The Holy Mother was not simply a leader but a supernatural force. If she commanded a Kauri, any Kauri, to stand on her head and spout poetry, then that Kauri would be absolutely powerless to refuse, and Marge knew it. The fact that they were having a dialogue at all was most unusual for the Holy Mother and definitely suggested that this was a high-stakes game.

 

"I do not lack the courage, Holy One. Surely you know that after all this time. It is the boy. He has a power over me that I am hard-pressed to resist and has it without even knowing he does so. This kind of attraction is bad in most people, but it should not act at all upon faerie in general or Kauri in particular"

 

"But you controlled it."

 

"True,"
Marge admitted,
"but that was in an initial meeting, with Ruddygore present, and for a very short time. This would be day and night, constantly, and perhaps for months. It is not like the old Joe, even if he had also had this attraction. Joe was a genuinely interesting, likable man. This boy is cold and dark within; the attraction is unmerited, without reason, no more than a magical version of a love potion.
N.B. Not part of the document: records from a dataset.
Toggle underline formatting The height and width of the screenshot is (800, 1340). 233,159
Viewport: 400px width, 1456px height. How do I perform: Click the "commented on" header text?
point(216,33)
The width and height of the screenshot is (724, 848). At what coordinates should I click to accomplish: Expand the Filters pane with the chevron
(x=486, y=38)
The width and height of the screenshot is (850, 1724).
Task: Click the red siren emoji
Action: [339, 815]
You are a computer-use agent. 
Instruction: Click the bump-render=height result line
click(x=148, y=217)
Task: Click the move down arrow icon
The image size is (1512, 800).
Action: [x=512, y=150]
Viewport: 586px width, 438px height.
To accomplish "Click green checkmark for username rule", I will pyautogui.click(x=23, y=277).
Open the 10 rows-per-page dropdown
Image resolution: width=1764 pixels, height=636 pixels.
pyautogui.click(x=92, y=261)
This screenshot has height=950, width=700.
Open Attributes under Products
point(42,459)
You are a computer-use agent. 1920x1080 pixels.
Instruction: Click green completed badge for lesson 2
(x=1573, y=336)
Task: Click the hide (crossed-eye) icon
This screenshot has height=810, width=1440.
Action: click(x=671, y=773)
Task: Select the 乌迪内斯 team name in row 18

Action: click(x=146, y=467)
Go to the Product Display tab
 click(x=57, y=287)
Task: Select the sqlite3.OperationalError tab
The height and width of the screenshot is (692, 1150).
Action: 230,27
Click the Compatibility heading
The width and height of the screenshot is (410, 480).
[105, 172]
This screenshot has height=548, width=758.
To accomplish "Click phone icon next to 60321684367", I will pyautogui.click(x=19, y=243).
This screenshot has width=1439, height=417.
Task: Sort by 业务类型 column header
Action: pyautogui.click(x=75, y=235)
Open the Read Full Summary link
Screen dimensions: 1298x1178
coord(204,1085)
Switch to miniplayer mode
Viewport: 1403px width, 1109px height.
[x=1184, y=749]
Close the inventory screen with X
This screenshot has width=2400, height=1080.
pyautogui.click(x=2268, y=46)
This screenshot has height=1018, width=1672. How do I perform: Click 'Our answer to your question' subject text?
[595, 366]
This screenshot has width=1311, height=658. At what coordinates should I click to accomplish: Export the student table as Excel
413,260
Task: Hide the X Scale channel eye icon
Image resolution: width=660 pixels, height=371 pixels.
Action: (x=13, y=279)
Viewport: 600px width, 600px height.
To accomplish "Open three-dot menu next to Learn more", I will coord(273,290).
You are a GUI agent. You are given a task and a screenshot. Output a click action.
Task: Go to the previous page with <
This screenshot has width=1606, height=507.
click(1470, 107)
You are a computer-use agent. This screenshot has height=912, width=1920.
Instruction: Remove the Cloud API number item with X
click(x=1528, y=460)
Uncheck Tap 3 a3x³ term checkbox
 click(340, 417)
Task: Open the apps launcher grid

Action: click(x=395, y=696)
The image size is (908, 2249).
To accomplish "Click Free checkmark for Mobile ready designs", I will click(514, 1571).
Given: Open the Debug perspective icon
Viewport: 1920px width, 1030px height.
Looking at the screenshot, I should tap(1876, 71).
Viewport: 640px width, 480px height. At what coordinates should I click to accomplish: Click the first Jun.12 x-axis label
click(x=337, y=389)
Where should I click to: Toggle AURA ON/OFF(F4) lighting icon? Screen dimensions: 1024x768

Even as I feel the attraction, I find the man-boy behind it unlikable."

 

She had once had a husband back on Earth who had been something like that. He was charming, sexy, handsome, with tremendous animal attraction and a mean soul, a man who cheated anyone who loved him, whose promises were worth less than spit, and who took out his frustrations at the world by hurting others and feeling pleasure and release by doing so. There was something in Irving de Oro's voice and something else in his eyes that had seemed very, very familiar.

 

"The boy was snatched from his mother and family and the world he knew, good or bad and brought here, where he was subsequently abandoned,"
the
Kauri goddess noted.
"He's been raised and educated in a household of strangers by people who do not understand families and the needs of growing boys and who think a kind word or a reward or a magic spell cures all. His father might—might—have saved him, by returning, by being honest, by raising the boy anyway and overseeing his development, and, most of all, by giving him the one thing he had little of back in his native world but expected more of here: love. His younger self came here because he sensed the loving and caring his father had for him in the mere act of coming for him. Then, at that tender age, he was abandoned and felt betrayed. He still feels betrayed. At heart he is still that little boy, looking for somebody to give him that kind of love."